The susceptibility of AdoCbl-dependent radical enzymes to irreversible inactivation during catalysis necessitates their reliance on chaperones for their reactivation. In the subclass of AdoCbl-dependent enzymes to which diol dehydratase belongs, reactivating factors mediate an ATP-dependent exchange of enzyme-bound OH₂Cbl with free AdoCbl (23, 35). These reactivases have sequence similarity to DnaK and other members of the Hsp70 family of molecular chaperones and lower sequence similarity to the large subunits of corresponding mutases (23). In contrast, the G-protein chaperones associated with AdoCbl-dependent acyl-CoA mutases belong to the G3E family of P-loop metallochaperones (36). In MCM where the role of the G-protein chaperone MeaB is best characterized (37), the chaperone uses GTP hydrolysis to power expulsion of cob(II)alamin when 5′-deoxyadenosine is lost from the active site (37). MeaB diminishes the inactivation rate of the mutase ∼15- and ∼3-fold in the presence of GTP and GDP, respectively (20). The human ortholog of MeaB is CblA and it is reported to prevent inactivation and increase the enzymatic activity of human MCM (38, 39). In IcmF, which has a built-in G-protein chaperone, GTP and GDP protect against inactivation in wild-type but not in F598A IcmF (Fig. 4, Table 2) indicating that this residue might be important for communication between the mutase and G-protein domains. The GTPase activity of IcmF is not affected in the Phe-598 mutants (k_cat is 30–40 min⁻¹), which is comparable with that of wild-type IcmF (34 ± 2 min⁻¹ at 37 °C).

In summary, our efforts to rationally redesign the IcmF active site to improve its isovaleryl-CoA mutase activity yielded a protein that was a better catalyst but also more susceptible to inactivation. They also led to characterization of the first AdoCbl-dependent PCM exhibiting isovaleryl-CoA mutase activity, which was resistant to inactivation. We engineered a variant in which the two weakly interacting subunits of PCM were fused into a single polypeptide to obtain PCM-F, which was also highly active as an isovaleryl-CoA mutase.

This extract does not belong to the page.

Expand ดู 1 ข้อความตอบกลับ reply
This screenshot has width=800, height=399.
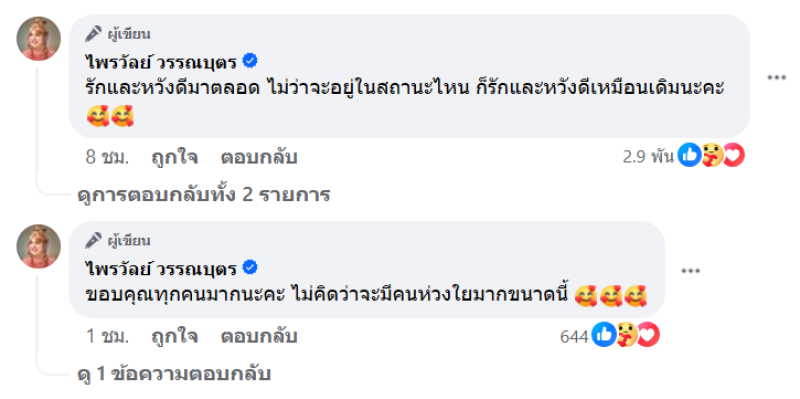(x=173, y=373)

PCM-F could be useful in applications ranging from bioremediation to stereospecific synthesis of C5 carboxylic acids and alcohols.

Author Contributions

K. K. designed, performed, and analyzed the experiments and wrote the manuscript. V. C. helped conceive the experiments, conducted bioinformatics analysis, and edited the manuscript. R. B. helped conceive the experiments, analyzed the data and co-wrote the manuscript. All authors approved the final version of the manuscript.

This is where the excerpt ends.